15.     Moreover, the Assembly recommends that the Committee of Ministers launch an appeal to the government of Belarus to fully comply with international instruments and standards concerning asylum seekers and refugees.

16.     The Assembly calls on:

i.       the Council of Europe Commissioner for Human Rights to examine existing human rights problems in regard to migrants and displaced persons in the CIS countries concerned with a view to proposing concrete measures to be taken;

ii.       the Council of Europe Development Bank to consider in a positive way possible projects in the field of migration presented by Moldova and to encourage the Russian Federation and Ukraine to become members;

iii.      the Congress for Regional and Local Authorities of the Council of Europe to step up the co-operation with local and regional authorities of the Russian Federation, Ukraine and Moldova, in particular in the regions inhabited by large numbers of migrants.

17.     The Assembly underlines that the co-operation with international organisations and development of civil society should be considered as an important element of migration policies. In this context it invites the Interparliamentary Assembly of the Commonwealth of Independent States to step up the co-operation with the Assembly in the field of migration in the framework of the Agreement on Co-operation.

II.       Explanatory memorandum by Mr Iwinski

1.        Introduction

1.      The Committee on Migration, Refugees and Population has been following the question of displacement in the Russian Federation and other CIS countries, Ukraine and Moldova for a long time. It has initiated the adoption by the Parliamentary Assembly a number of texts on different aspects of the subject, in particular Recommendation 1334 (1997) on Refugees, asylum-seekers and displaced persons in the Commonwealth of Independent States (CIS), Recommendation 1544 (2001) on the propiska system applied to migrants, asylum seekers and refugees in Council of Europe member states: effects and remedies, Recommendation 1455 (2000) on the Repatriation and integration of the Tatars of Crimea. Moreover, the Committee has been closely following the situation in the northern Caucasus, its delegations have carried out several fact-finding missions to the region and a number of recommendations have been presented.

2.      The present report stems from Order 533 (1997) of 24.6.1997 which instructed the Committee to “monitor the situation of the refugees and displaced persons in Transcaucasia and report back to the Assembly if necessary”. The Committee has decided to prepare separate reports on the displacement in the South Caucasus[2] and in the Russian Federation and other CIS countries.

◆ Entries supplied ◆
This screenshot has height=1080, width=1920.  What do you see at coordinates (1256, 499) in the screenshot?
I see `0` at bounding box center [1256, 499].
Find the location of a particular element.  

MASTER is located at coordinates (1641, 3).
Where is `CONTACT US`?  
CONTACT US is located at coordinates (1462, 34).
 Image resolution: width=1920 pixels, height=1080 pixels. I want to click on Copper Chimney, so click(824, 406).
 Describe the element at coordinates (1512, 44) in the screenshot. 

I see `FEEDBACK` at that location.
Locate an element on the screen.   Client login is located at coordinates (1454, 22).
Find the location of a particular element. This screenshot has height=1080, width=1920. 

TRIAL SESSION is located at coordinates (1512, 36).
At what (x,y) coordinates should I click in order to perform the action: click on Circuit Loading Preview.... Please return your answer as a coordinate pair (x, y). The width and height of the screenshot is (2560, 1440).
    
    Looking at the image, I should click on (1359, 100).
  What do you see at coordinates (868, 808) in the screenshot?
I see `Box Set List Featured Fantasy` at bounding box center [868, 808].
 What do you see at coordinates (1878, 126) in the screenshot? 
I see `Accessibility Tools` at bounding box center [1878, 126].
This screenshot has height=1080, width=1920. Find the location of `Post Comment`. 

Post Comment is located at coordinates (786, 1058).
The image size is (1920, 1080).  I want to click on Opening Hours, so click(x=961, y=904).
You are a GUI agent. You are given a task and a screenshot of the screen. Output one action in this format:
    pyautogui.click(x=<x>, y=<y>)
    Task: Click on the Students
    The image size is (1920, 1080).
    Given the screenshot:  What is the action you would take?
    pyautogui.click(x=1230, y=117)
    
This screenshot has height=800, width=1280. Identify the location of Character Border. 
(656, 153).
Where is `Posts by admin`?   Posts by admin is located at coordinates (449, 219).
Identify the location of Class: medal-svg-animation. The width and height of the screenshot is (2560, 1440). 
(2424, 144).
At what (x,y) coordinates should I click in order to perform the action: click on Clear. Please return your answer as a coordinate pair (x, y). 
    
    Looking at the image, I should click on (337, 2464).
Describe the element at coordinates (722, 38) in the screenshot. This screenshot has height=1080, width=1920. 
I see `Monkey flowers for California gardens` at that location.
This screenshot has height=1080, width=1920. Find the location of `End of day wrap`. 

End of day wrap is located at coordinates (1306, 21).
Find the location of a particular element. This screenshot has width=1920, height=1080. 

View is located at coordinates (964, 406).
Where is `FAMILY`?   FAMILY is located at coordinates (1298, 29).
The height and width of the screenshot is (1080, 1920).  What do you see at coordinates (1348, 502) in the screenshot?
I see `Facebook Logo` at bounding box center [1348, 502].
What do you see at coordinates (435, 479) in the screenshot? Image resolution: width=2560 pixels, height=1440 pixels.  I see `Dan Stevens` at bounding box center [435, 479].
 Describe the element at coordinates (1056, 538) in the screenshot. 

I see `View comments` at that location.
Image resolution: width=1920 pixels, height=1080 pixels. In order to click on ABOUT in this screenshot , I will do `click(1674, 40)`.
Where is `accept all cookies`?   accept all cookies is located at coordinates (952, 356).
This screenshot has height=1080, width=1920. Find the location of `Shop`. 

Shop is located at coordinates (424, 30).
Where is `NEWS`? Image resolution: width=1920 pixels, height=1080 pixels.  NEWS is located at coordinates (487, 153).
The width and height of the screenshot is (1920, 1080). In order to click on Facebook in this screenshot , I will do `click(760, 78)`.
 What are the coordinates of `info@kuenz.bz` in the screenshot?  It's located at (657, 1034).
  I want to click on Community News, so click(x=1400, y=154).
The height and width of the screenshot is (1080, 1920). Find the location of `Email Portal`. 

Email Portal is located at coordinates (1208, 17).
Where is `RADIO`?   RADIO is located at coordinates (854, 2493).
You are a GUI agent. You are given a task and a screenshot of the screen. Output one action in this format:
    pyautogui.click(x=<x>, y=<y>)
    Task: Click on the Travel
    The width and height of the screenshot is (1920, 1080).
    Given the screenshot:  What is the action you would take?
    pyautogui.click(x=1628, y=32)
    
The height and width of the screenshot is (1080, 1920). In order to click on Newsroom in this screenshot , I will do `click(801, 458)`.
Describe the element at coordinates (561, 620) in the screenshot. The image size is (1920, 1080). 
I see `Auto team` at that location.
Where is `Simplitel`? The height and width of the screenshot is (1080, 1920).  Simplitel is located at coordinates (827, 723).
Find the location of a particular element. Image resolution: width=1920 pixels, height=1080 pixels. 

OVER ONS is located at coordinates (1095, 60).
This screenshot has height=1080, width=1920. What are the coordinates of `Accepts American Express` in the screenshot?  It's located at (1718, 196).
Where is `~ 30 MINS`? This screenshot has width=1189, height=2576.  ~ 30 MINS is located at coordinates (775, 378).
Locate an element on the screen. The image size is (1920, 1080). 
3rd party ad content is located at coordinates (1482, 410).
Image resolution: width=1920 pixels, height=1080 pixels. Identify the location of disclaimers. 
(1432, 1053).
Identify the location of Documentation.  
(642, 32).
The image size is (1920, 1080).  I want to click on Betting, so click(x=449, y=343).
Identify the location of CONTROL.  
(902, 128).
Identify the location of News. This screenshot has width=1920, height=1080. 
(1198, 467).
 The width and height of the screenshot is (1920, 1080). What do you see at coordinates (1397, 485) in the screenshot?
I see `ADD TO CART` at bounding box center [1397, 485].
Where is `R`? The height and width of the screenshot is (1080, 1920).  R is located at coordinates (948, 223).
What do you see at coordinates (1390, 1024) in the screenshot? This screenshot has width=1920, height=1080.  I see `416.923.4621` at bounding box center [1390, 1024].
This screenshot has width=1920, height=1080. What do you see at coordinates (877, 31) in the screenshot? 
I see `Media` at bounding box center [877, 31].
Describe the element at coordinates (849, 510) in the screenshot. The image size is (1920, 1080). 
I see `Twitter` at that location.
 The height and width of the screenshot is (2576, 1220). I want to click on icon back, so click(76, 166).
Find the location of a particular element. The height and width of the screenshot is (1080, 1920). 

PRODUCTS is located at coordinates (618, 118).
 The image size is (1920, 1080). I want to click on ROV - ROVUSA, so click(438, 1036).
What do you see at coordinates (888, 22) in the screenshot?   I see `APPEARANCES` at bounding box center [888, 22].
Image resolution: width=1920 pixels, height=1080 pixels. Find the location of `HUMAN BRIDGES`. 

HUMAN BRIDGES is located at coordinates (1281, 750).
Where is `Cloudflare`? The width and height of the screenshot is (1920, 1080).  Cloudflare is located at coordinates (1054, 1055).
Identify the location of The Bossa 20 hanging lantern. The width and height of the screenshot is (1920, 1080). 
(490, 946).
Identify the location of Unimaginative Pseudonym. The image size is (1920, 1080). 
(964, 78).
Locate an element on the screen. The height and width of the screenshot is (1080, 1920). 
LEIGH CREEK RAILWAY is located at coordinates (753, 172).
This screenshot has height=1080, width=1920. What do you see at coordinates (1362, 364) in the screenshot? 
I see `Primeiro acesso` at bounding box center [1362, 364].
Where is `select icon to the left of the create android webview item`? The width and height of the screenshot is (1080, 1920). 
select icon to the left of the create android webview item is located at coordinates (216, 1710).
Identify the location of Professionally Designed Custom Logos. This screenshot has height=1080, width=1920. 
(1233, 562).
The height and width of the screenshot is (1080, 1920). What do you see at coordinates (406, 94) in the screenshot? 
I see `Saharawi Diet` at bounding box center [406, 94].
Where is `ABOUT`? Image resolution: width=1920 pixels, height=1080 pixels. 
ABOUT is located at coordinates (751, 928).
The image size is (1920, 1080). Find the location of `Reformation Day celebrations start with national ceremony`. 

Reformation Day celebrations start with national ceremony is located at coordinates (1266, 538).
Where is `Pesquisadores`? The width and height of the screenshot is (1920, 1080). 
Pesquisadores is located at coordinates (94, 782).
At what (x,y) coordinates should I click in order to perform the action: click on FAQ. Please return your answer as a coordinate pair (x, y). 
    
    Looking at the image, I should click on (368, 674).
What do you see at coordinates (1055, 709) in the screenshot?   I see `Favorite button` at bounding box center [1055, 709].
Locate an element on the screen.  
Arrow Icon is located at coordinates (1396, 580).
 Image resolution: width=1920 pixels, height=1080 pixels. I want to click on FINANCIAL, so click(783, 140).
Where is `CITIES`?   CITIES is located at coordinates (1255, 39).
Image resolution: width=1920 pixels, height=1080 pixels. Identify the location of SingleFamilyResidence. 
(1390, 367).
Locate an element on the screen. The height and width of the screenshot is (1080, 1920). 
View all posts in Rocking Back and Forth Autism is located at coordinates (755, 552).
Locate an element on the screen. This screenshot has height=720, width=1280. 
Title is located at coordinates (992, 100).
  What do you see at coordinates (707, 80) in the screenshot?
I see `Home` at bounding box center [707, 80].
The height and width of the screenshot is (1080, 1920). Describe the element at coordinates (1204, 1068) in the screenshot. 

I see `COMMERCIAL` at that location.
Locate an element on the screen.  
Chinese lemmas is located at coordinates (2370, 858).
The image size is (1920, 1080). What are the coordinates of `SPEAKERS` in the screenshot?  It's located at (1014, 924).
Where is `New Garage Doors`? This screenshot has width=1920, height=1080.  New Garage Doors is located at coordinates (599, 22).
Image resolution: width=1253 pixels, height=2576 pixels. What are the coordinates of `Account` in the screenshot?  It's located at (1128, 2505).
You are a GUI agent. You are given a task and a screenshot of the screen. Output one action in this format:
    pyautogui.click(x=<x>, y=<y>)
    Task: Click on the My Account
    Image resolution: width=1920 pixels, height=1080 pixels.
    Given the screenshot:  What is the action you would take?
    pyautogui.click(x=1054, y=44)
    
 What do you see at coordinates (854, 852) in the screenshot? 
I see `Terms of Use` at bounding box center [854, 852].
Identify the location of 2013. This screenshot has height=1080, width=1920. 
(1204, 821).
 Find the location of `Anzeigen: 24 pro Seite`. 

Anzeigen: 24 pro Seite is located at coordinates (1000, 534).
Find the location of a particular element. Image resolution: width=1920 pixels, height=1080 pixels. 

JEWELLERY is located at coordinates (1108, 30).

◆ Problems to solve ◆
A – Reproduce the passage of the Assembly report on migration from "2.      The present" up to and including "other CIS countries.".
B – Answer these questions from the Assembly report on migration:
(i) Which institution is asked to consider projects in the field of migration presented by Moldova?
(ii) Which order does the present report stem from?
(iii) Which body is invited to step up co-operation with the Assembly in the field of migration?
C – Please pick up the Assembly report on migration in the CIS countries after its last sentence and keep writing it.

◆ Your written answers ◆
A –
2.      The present report stems from Order 533 (1997) of 24.6.1997 which instructed the Committee to “monitor the situation of the refugees and displaced persons in Transcaucasia and report back to the Assembly if necessary”. The Committee has decided to prepare separate reports on the displacement in the South Caucasus[2] and in the Russian Federation and other CIS countries.

B –
(i) The Council of Europe Development Bank.
(ii) Order 533 (1997) of 24.6.1997.
(iii) The Interparliamentary Assembly of the Commonwealth of Independent States.

C –
3.      Following the discussions in the Committee, the Rapporteur has decided to focus on those CIS countries which, mainly thanks to their geographical situation, encounter similar problems and concerns. Thus apart from the Russian Federation he has selected Ukraine, Moldova and Belarus.

4.      The present report is based on a number of sources including updated information received from the relevant authorities and non-governmental organizations and associations. Furthermore, the Committee organized a Seminar on the subject which was held in Voronej and Borissoglebsk in June 2002 (see programme in appendix).

5.      The Committee is currently preparing another report closely related to the subject, on the plight of Meshktetian Turks (Rapporteur: Gaby Vermot-Mangold). For that reason, the question of Meshktetian Turks is not examined in this report.

6.      The Russian Federation, Ukraine and Moldova are undergoing the monitoring procedure carried out by the Committee on the honouring of obligations and commitments by member States of the Council of Europe.

7.      Finally, the Rapporteur would like to express his gratitude to Dr Wladyslaw Raczka whose expertise contributed largely to the elaboration of the present report.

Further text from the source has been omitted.